What is being asked → Reproduce the entries below exactly, but only from the line containing "Click the undo arrow icon" to the line containing "Task: Open the settings gear icon", inclusive.

Data shown →
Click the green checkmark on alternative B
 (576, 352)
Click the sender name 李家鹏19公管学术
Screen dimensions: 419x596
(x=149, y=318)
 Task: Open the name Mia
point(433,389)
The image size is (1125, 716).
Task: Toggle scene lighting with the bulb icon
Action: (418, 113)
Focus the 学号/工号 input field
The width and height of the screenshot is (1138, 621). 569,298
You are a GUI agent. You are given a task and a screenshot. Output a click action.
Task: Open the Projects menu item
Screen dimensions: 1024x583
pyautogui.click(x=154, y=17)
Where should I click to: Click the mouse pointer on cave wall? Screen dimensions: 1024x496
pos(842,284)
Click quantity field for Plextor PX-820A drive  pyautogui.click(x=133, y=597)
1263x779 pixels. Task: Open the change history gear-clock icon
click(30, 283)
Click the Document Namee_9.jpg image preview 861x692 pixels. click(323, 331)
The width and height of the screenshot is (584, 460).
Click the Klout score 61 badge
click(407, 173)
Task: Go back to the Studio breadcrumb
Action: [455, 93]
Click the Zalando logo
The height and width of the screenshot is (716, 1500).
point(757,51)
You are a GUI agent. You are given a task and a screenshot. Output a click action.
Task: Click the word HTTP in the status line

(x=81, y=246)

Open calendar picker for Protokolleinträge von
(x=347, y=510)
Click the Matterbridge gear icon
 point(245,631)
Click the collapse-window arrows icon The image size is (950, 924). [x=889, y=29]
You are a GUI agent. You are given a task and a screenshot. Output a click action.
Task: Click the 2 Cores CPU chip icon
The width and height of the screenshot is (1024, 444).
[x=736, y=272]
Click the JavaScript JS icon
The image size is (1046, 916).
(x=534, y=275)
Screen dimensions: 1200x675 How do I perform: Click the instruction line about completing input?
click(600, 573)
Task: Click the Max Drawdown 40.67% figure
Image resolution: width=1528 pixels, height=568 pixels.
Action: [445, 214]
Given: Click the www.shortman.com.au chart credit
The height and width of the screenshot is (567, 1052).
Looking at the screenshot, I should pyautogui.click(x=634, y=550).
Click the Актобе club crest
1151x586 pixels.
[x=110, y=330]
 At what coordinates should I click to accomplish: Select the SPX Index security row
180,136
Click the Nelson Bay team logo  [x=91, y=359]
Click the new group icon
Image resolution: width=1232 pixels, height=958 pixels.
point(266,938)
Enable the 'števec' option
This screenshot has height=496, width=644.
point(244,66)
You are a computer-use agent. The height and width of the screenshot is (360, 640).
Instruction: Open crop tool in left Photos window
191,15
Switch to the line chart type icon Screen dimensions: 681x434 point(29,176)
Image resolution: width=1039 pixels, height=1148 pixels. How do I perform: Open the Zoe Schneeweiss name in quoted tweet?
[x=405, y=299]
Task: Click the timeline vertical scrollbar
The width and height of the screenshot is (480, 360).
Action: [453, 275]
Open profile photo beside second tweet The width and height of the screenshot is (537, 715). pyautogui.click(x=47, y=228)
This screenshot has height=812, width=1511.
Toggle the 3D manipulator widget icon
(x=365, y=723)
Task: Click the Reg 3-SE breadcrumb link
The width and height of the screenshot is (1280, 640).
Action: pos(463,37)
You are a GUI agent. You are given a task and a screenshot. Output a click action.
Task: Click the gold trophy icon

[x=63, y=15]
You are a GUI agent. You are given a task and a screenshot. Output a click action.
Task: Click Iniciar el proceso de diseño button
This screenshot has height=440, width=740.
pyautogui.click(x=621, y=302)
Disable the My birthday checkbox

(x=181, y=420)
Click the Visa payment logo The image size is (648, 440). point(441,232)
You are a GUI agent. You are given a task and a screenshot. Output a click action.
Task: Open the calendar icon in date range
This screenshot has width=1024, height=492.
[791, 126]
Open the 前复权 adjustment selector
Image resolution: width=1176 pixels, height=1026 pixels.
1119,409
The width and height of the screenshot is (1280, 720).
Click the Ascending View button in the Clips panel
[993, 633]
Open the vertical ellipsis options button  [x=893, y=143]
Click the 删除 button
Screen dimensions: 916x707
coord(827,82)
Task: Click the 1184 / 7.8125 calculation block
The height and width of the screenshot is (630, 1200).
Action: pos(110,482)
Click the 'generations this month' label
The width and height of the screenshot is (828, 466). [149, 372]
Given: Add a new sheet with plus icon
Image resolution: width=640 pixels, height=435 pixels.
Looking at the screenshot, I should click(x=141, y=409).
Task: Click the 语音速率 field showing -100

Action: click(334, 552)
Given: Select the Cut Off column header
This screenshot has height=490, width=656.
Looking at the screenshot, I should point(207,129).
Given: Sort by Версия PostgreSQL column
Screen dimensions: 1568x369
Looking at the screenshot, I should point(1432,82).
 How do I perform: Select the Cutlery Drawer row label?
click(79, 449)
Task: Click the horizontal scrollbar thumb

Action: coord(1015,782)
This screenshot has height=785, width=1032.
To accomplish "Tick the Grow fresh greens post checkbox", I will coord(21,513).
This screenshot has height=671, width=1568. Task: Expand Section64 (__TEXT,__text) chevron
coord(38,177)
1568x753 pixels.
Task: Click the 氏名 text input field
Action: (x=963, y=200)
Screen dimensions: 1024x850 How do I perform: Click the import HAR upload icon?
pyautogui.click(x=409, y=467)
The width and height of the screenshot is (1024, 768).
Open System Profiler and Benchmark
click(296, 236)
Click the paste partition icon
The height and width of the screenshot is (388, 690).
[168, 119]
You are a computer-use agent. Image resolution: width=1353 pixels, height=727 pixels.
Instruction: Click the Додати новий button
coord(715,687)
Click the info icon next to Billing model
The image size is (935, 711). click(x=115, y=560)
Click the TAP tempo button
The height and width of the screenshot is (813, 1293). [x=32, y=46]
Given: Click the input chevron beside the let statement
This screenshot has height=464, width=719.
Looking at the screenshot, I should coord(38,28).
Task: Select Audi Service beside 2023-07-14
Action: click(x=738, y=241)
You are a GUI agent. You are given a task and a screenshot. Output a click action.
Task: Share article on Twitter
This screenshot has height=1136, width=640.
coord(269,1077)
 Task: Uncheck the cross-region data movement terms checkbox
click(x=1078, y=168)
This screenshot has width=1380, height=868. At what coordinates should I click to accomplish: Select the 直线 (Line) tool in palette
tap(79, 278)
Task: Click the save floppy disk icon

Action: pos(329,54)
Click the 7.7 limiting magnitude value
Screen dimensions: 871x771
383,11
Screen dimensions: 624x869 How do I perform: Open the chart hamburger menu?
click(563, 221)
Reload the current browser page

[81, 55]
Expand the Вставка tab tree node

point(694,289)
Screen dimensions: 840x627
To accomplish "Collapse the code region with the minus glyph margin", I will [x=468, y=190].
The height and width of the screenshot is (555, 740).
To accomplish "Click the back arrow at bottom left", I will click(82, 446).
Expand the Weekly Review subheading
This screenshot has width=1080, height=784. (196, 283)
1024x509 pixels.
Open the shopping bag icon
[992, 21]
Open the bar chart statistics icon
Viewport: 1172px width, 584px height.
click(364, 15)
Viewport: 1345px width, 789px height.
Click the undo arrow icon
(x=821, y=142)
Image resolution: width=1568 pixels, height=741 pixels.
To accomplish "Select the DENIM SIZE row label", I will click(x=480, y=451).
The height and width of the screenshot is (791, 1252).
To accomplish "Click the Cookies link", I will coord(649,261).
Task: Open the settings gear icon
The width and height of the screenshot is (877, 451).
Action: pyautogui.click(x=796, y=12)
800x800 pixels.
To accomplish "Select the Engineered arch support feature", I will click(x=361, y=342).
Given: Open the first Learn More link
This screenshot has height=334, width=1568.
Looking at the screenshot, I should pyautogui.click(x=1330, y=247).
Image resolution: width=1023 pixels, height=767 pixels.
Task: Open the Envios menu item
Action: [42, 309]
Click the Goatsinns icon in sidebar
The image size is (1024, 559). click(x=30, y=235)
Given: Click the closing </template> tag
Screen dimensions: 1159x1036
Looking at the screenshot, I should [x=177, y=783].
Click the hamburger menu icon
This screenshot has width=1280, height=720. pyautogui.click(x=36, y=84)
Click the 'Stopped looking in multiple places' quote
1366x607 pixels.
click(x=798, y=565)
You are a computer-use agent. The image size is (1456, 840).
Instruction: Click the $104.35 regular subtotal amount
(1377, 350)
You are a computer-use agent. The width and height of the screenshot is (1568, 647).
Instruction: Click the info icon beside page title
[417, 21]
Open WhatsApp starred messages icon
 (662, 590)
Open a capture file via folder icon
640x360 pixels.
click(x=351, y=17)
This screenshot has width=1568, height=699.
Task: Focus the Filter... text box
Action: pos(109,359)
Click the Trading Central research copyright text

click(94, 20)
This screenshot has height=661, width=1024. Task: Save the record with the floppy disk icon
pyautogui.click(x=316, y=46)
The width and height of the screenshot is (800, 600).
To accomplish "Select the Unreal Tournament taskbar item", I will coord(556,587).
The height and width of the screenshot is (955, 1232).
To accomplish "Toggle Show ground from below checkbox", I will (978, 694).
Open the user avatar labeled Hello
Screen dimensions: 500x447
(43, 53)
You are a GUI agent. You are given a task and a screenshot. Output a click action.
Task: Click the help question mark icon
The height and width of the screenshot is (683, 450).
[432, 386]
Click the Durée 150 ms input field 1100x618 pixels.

Result →
Click the undo arrow icon
(x=821, y=142)
Image resolution: width=1568 pixels, height=741 pixels.
To accomplish "Select the DENIM SIZE row label", I will click(x=480, y=451).
The height and width of the screenshot is (791, 1252).
To accomplish "Click the Cookies link", I will coord(649,261).
Task: Open the settings gear icon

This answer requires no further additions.